Today I was supposed to spend my time focusing on my weather app API. Fiddling with my jQuery and AJAX and cozying up to some JSON shit or whatever. Spoiler: guess who didn’t spend any time focusing on her weather app API? Yeah, that would be me. There’s no real reason behind it, I just didn’t feel like fucking around with that today. So, instead (and to continue the cycle towards the accumulation of knowledge), I learned about SEO and downloaded Adobe CreativeSuite so that I can start to learn Illustrator, InDesign, and PhotoShop.
There’s so much more to this digital landscape than coding. I’m also learning some basic digital marketing techniques and skills. Now before you start judging me for arguably trying to learn “too much,” I’m gonna stop you right there and say: A. There’s no such thing as learning too much. And B. As long as I’m not trying to learn everything at once, I will be fine. Therefore, instead of today being weather app API day, it became Digital Marketing: SEO (and WordPress site building) day. Sometimes it’s a good idea to take a break from what you’ve been working on for a while and focus on something else. It can help assimilate all the information into long-term memory. Or, at the very least, allow your stress reserves to full themselves out before you cram more shit into them.

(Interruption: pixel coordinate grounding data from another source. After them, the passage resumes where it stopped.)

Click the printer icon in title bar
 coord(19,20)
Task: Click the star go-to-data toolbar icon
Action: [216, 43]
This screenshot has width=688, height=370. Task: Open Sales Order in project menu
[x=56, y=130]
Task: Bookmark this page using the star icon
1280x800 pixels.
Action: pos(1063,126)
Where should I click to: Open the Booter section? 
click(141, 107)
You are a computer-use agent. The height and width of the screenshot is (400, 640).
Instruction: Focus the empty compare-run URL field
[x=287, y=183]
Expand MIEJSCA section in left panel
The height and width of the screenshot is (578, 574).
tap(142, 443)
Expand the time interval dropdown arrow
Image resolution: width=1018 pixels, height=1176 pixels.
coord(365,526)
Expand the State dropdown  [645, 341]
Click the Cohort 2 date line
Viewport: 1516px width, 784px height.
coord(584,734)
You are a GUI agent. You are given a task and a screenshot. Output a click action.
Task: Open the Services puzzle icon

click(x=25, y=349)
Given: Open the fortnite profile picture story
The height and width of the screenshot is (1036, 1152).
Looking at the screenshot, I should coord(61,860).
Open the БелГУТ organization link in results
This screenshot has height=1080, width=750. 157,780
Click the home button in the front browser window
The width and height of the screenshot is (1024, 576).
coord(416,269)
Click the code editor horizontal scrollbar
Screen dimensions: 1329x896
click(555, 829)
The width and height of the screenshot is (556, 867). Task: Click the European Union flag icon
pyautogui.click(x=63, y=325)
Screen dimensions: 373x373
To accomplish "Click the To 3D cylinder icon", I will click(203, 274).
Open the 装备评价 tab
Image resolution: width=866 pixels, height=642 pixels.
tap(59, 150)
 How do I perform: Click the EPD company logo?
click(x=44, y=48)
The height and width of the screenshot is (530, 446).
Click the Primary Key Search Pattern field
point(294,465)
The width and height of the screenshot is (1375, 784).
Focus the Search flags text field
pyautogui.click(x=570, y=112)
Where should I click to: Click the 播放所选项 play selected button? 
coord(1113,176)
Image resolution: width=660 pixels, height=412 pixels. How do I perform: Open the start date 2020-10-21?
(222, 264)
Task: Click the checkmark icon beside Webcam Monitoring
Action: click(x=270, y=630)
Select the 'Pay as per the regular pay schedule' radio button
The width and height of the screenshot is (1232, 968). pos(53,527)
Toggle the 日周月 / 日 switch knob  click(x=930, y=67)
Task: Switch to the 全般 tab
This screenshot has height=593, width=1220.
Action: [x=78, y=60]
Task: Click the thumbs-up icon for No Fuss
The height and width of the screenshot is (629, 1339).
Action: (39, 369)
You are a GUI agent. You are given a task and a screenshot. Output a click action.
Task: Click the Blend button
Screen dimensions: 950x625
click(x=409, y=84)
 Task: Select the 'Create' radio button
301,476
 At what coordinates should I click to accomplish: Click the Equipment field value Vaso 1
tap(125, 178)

I’m also currently able to spend so much time learning right now, because as of writing this, I still have not found a job since leaving NYC *sigh* which sucks. A LOT. But instead of crying about it, I’m expanding my skillset. I’m learning things that will only make me more marketable in the job force. I’m spending my mornings applying for jobs, my afternoons coding and learning other digital-related skills, and my evenings smoking some weed and watching some Netflix. I don’t hate my set-up, let me tell you.
So, let’s parse what I gained from my SEO adventurings today. SEO basically has three main components: Keyword research, On-page optimization, and Off-page optimization. For the keyword research there are a bunch of online tools–including Google’s Adwords’ Keyword Planner (you need an Adwords account to use it, though)–where you can research the competitiveness of certain keywords, and plan your site accordingly based on what you find. On-page optimization is basically making sure your page ranks (in Google) for the keywords you’ve chosen. This is accomplished by choosing appropriate URLs, using the keywords in your title and meta descriptions, along with a sufficient call to action (i.e. Call now, Sign up today, Buy). The last component in SEO is off-page optimization aka link building, which is making sure that you have relevant and high quality websites linking back to the page you’re trying to optimize–this is where most of the SEO grunt work comes in.
As you can see. Today was very productive even though it wasn’t what I had originally planned. Also, Cleveland Cavaliers swept the Pacers which, alone, would have been enough to mark today as a win.